• _WHAT YOU ARE ASKED TO DO_: Only the lines below between the one holding "You are a computer-use agent." and the one holding "1244x798 pixels. At", inclusive, are to be reproduced word for word; the pictures are to be left out.

• _RECORDS PROVIDED_:
=====
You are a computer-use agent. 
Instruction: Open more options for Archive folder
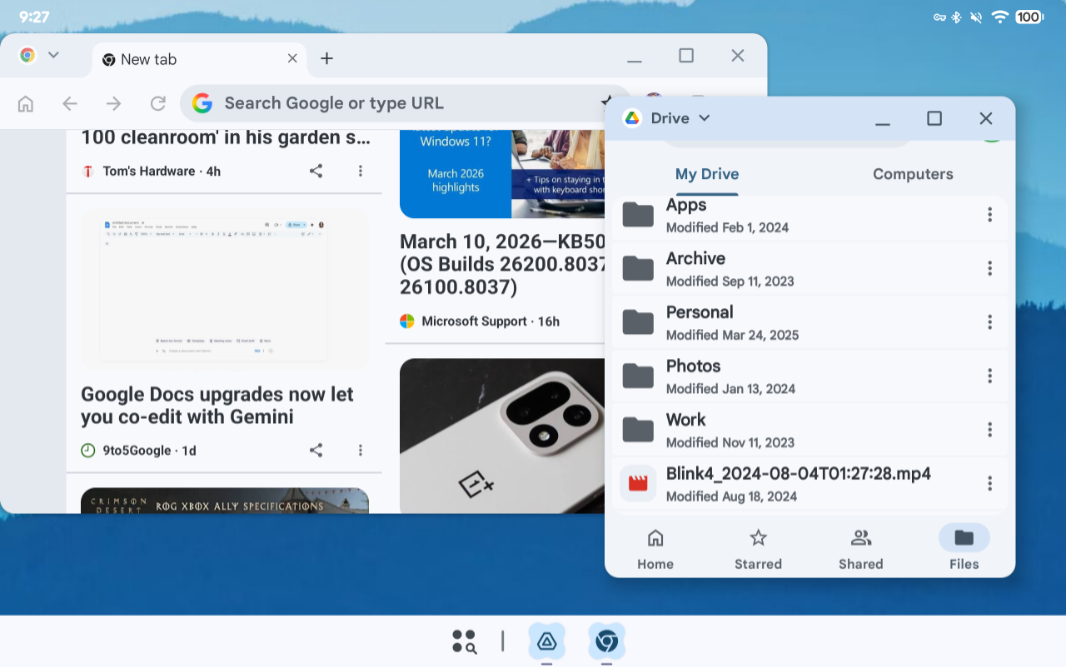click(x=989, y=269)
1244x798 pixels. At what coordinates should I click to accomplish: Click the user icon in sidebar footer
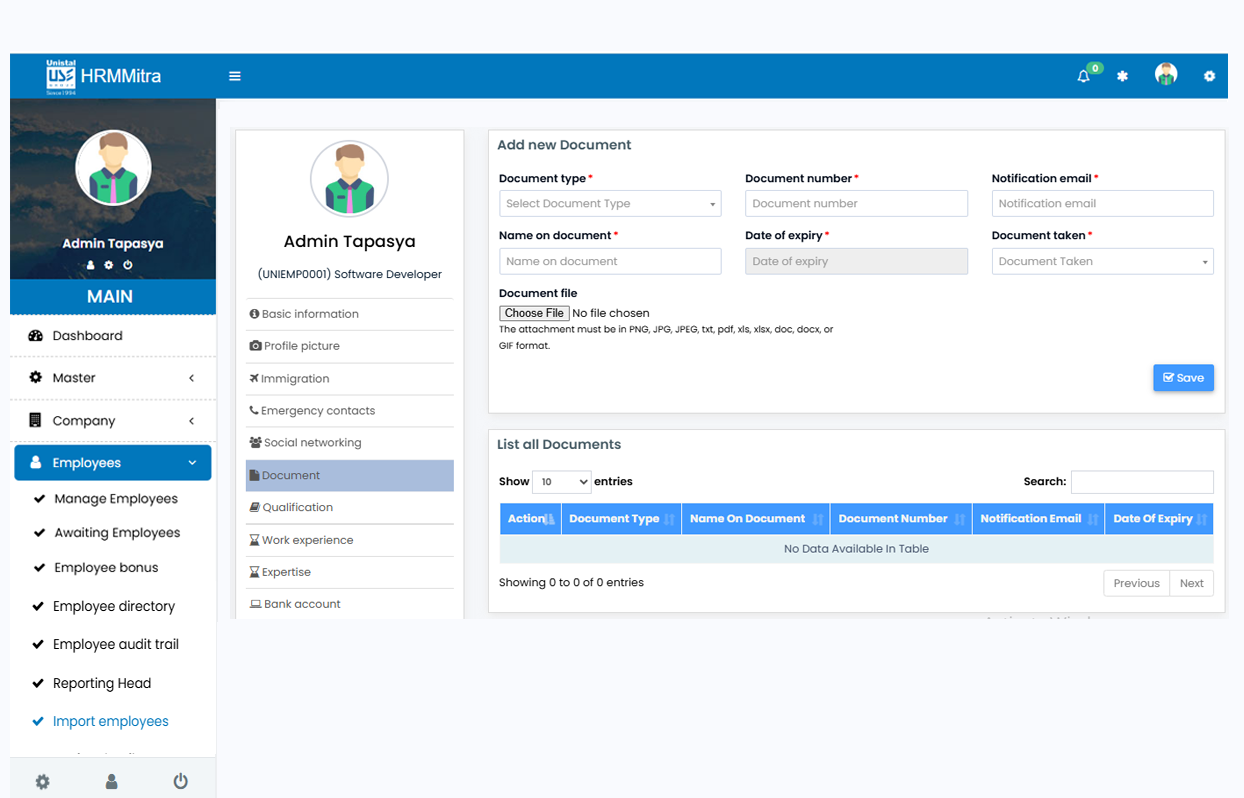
=====
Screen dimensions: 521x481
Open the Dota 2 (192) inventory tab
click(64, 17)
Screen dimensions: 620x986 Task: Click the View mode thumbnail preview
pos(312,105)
=====
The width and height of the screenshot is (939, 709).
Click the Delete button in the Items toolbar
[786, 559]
=====
• _SOLVED EXERCISE_:
You are a computer-use agent. 
Instruction: Open more options for Archive folder
click(x=989, y=269)
1244x798 pixels. At what coordinates should I click to accomplish: Click the user icon in sidebar footer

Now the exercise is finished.